● RECORD EXTRACTS:
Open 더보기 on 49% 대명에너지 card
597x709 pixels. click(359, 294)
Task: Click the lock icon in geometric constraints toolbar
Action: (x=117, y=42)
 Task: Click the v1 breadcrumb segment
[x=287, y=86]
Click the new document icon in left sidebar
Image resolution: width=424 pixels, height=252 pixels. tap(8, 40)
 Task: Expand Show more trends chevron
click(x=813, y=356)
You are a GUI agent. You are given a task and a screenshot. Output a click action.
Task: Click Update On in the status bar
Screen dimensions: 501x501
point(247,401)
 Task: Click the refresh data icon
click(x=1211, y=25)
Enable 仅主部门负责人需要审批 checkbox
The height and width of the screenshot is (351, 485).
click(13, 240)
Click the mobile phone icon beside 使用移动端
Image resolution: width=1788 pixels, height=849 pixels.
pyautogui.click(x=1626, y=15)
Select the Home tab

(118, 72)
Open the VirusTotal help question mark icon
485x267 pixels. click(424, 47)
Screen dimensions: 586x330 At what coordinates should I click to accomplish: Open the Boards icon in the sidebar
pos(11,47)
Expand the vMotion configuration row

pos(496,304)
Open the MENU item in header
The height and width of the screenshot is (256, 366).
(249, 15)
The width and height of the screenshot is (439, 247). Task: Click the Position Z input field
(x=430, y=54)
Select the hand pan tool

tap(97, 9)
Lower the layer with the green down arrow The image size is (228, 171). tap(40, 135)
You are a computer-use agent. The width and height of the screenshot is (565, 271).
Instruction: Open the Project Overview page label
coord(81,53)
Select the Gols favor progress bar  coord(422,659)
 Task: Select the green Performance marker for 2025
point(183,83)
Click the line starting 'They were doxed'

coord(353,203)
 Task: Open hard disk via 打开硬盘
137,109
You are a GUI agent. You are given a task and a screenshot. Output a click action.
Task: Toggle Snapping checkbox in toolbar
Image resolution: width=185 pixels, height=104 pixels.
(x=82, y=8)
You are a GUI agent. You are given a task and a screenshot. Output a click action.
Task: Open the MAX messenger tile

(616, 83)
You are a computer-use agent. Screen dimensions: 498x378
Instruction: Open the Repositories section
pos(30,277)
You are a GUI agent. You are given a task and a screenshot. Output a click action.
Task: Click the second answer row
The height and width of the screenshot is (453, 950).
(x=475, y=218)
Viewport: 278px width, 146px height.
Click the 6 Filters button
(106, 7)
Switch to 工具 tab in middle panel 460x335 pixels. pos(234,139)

● ABOUT THIS TASK: Across the whole listing above, report each line that includes "computer".

● WRITTEN RESPONSE:
You are a computer-use agent. The width and height of the screenshot is (565, 271).
You are a computer-use agent. Screen dimensions: 498x378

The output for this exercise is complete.